INPUT DATA START

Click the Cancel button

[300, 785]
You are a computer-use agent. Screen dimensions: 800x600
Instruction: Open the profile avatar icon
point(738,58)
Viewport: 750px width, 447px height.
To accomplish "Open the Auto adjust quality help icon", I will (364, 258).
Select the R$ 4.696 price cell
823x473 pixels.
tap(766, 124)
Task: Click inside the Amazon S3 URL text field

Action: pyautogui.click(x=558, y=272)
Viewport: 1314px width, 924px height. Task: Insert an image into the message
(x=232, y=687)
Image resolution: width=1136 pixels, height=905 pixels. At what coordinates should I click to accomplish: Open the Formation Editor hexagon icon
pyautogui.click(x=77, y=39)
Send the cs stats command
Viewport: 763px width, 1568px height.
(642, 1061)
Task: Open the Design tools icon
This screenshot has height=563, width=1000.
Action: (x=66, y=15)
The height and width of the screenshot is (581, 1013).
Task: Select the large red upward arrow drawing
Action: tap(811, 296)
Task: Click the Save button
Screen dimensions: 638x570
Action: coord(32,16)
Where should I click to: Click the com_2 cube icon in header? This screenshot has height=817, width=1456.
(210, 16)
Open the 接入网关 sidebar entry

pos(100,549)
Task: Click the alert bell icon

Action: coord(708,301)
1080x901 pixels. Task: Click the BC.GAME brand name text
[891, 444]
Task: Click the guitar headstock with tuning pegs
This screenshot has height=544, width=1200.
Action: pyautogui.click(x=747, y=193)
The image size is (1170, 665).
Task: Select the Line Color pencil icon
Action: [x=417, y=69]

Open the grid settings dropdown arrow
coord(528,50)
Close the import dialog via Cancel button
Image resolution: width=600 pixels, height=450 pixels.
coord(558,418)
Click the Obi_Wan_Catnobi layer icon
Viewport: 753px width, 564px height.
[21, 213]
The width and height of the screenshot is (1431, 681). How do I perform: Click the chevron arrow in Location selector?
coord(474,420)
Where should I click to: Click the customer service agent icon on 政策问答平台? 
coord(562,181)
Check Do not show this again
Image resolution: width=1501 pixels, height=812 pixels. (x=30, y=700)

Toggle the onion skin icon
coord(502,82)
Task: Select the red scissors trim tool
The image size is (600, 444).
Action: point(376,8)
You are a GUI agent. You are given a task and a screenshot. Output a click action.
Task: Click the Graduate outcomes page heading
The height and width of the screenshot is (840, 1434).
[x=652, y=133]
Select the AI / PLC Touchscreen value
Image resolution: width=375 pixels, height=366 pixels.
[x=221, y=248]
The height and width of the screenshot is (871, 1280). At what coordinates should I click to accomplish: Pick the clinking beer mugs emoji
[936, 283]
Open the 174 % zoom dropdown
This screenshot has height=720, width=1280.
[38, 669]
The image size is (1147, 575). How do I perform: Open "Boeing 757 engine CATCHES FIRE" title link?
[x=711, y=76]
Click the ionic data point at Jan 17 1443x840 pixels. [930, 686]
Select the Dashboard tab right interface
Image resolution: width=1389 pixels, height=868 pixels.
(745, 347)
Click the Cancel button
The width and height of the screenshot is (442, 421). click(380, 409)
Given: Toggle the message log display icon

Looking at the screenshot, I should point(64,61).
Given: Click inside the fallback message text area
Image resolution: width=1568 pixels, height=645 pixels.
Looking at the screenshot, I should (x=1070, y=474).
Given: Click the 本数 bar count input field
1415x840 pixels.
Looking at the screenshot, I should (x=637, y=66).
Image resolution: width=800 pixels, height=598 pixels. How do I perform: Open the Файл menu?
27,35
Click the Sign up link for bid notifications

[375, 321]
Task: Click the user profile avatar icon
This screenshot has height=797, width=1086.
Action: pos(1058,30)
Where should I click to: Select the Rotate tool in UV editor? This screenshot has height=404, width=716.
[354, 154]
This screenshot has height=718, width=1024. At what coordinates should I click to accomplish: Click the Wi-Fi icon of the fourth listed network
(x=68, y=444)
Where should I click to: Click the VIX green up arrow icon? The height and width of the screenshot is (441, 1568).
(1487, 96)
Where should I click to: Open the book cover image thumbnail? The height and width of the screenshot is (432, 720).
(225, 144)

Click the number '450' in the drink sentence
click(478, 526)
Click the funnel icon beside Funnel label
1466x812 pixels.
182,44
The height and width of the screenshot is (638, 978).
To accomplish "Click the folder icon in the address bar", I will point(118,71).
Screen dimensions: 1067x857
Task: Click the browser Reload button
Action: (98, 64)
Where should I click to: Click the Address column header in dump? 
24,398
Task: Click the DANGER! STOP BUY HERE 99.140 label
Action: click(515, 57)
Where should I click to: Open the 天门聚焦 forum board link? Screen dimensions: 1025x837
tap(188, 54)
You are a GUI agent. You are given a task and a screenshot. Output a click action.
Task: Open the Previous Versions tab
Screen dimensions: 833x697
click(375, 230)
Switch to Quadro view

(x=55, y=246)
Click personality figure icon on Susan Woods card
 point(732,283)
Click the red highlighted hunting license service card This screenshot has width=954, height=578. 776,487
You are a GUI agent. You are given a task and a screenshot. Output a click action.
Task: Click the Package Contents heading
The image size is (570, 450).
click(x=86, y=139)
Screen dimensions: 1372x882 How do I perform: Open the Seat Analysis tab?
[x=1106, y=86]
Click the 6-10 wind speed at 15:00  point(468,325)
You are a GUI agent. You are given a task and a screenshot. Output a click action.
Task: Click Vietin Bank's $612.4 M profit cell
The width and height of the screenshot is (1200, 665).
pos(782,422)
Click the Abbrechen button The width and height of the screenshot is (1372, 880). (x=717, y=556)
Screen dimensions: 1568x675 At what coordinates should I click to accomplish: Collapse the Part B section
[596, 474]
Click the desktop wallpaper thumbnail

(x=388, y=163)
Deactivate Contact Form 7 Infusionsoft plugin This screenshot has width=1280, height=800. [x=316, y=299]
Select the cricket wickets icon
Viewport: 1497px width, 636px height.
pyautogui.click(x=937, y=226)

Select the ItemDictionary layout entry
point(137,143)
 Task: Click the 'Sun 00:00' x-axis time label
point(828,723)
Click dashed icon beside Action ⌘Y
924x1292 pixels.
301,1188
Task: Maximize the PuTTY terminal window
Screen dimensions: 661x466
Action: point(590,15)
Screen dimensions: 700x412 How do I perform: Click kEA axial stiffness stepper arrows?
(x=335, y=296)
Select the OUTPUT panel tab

INPUT DATA END

» WORK INSTRUCTION
Could you copy each line in the listing above that includes the word "beside"?

» WORKED SOLUTION
Click the funnel icon beside Funnel label
Click dashed icon beside Action ⌘Y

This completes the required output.